# Going to Korea



## terryl965 (Nov 24, 2006)

If you was going to Korea to train what would be the necessaty you must bring because you will not find it there?


----------



## Butch (Nov 24, 2006)

I'm not sure what your asking, are you asking about just class or are you asking about being in the country?
Butch


----------



## terryl965 (Nov 24, 2006)

Butch we have planned a trip to the Kukkiwon for a week and I was wondering if there was anything we as a team should bring to help us train while we are there.


----------



## Dusty (Nov 24, 2006)

hi Master Terry. i was in Korea back in April of this year with about 30 of my students. we were in Busan and Seoul for 10 days. it was a tkd/hapkido training tour and we did the tour of the kukkiwon. definately something that any korean martial artist should do. after being there for 10 days, the one thing i would reccomend to bring is....food. i was so sick of bul go gi, bi bim bap and kimchi that i stopped eating. the food has a certain spice and it is in everything. i even tasted it in a big mac...
on a serious note, have fun, it is a trip of a lifetime.
Dusty, kwan jang


----------



## Last Fearner (Nov 25, 2006)

terryl965 said:


> Butch we have planned a trip to the Kukkiwon for a week and I was wondering if there was anything we as a team should bring to help us train while we are there.

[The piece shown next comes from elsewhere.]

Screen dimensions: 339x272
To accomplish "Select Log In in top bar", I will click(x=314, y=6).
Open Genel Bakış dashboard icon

Hopefully, the most important thing you should have is a good interpretor - one you can trust and will be with you 24/7. Otherwise, you won't know where to go, how to get there, what's on the menu, how much it costs (or should cost if you're not a foreign tourist).

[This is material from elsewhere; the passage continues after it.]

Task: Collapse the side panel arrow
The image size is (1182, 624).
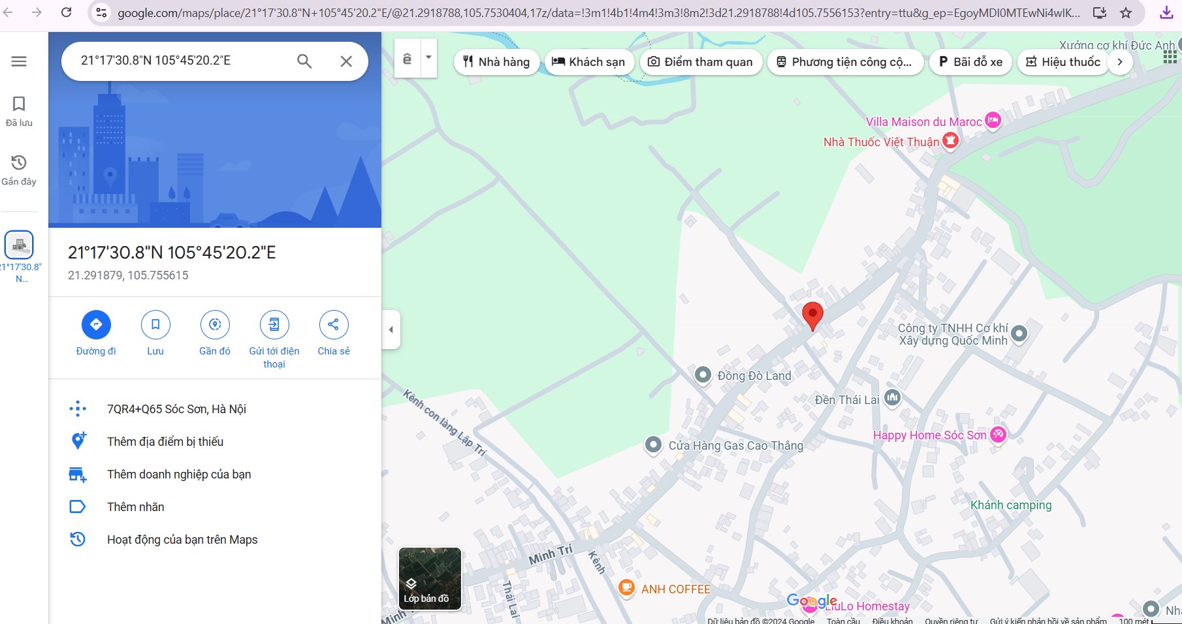Action: (391, 330)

Most everything you need, you can find in Korea. There are areas and shops that take you back a century or two where you can experience the historical culture, but there are also some modern conveniences. When my wife and I were there for three weeks (Dec. '96 - Jan. 97), we sampled the local cuisine, but began to eat more often at the Burger King, McDonald's, Kentucky Fried Chicken, and Pizza Hut in downtown Seoul.

Be careful what food you do sample though. I spent the first few days very sick. It was either due to the water, or some raw fish (squid or other) that I tried at one of the markets. I wanted to get some 7-up to settle my stomach, but that was difficult to locate. They had 2 liter coke at local stores, but 7-up had to be located, sort of under the counter, at a remote market.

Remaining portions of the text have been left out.